[[ Source material, beginning ]]

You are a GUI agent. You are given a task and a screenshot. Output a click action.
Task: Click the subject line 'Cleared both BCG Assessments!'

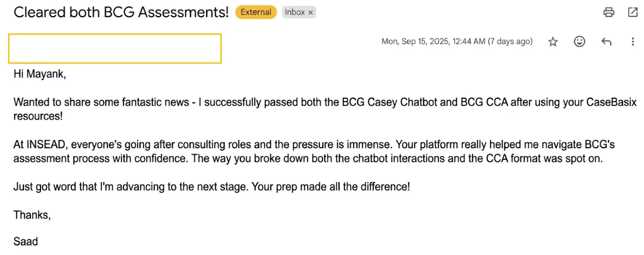(x=121, y=13)
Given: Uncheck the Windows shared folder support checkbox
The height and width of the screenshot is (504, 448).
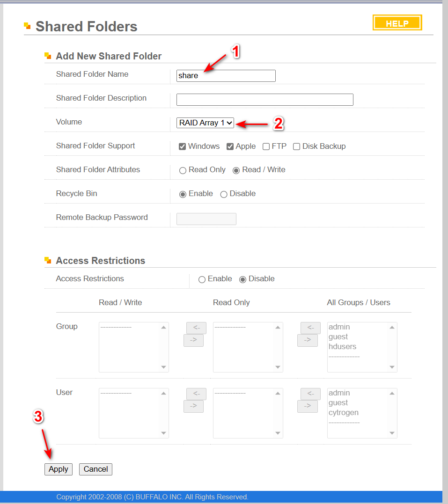Looking at the screenshot, I should tap(182, 146).
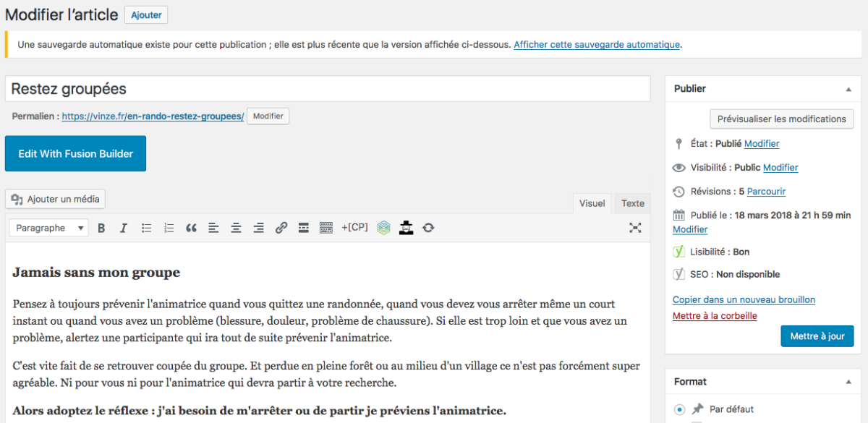
Task: Insert a numbered list
Action: coord(169,228)
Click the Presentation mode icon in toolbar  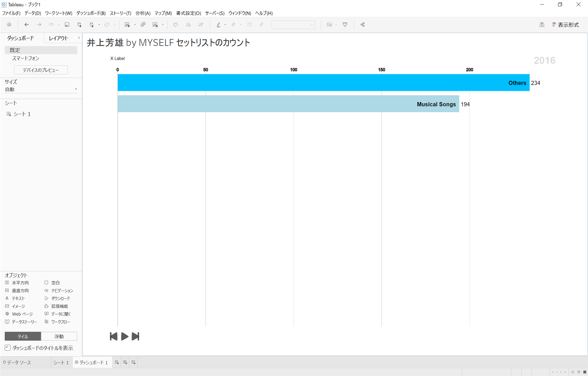coord(345,25)
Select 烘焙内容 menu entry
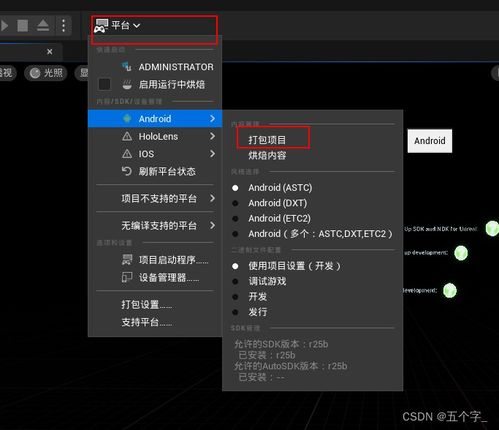Screen dimensions: 499x430 (267, 155)
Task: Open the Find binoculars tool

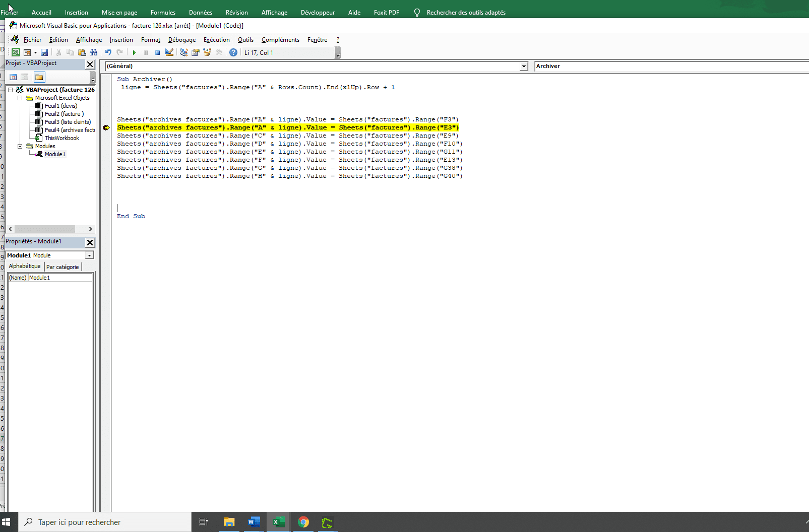Action: pos(94,52)
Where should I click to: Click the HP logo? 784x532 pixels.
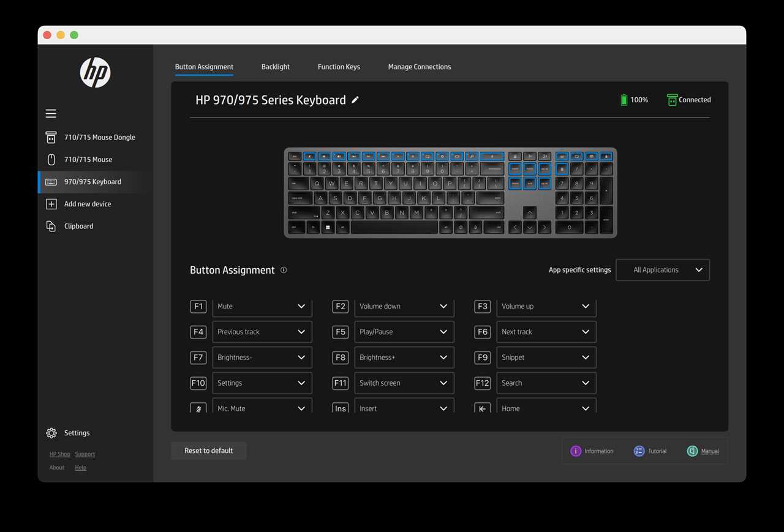click(x=95, y=73)
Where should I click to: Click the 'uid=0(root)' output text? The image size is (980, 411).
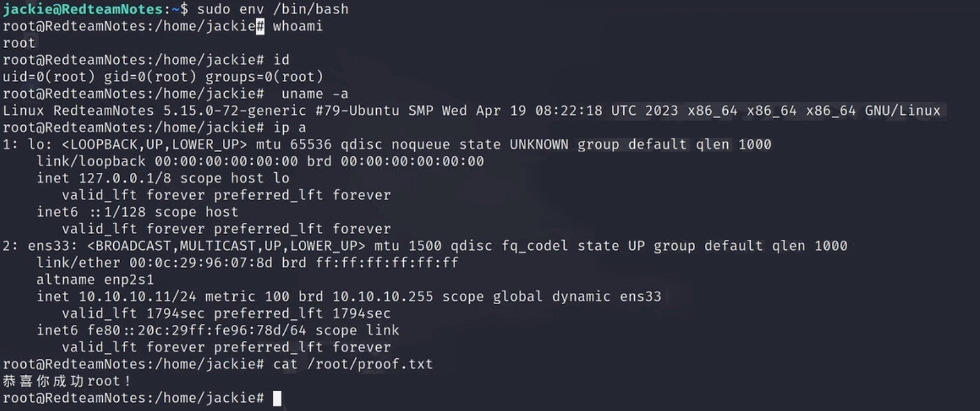tap(49, 77)
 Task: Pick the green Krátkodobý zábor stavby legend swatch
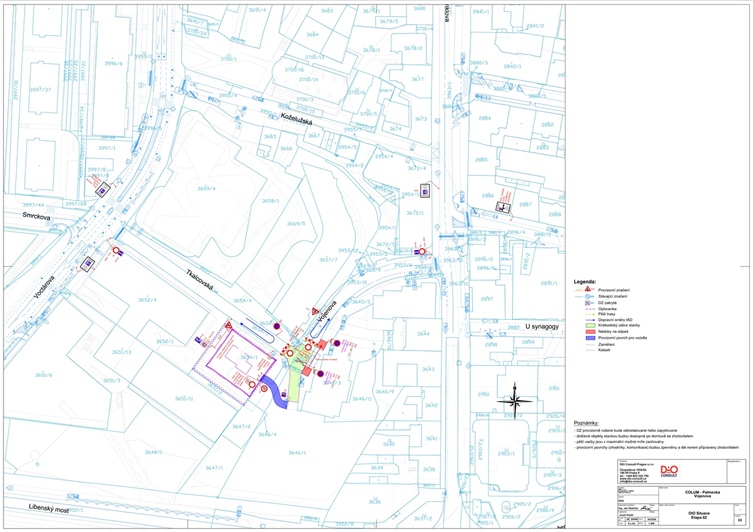tap(590, 326)
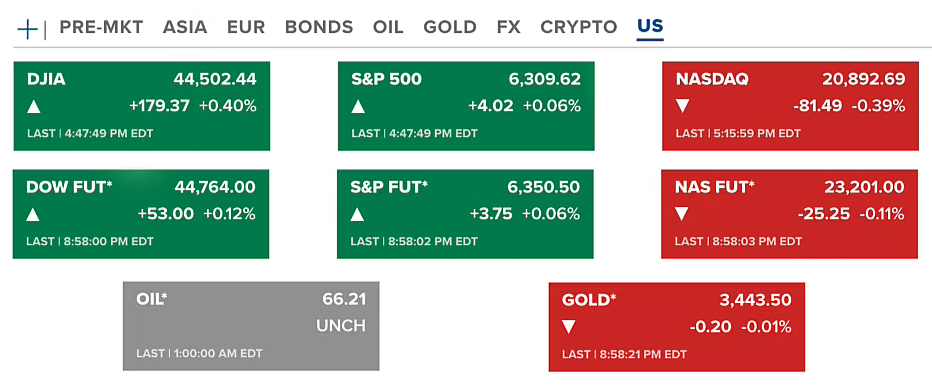The image size is (932, 387).
Task: Switch to the ASIA tab
Action: point(185,27)
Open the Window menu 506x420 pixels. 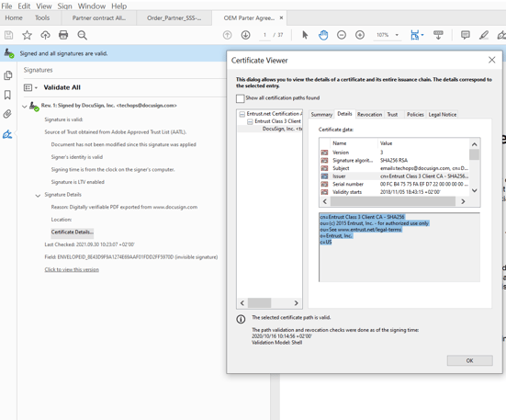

[[ Source material, end ]]

Exercise prompt – Return exactly the lines from the one containing "Task: Pick the" through the end of the records, leaving out every picture.

Solution below –
 Task: Pick the green Krátkodobý zábor stavby legend swatch
tap(590, 326)
The image size is (932, 387).
Task: Switch to the ASIA tab
Action: point(185,27)
Open the Window menu 506x420 pixels. 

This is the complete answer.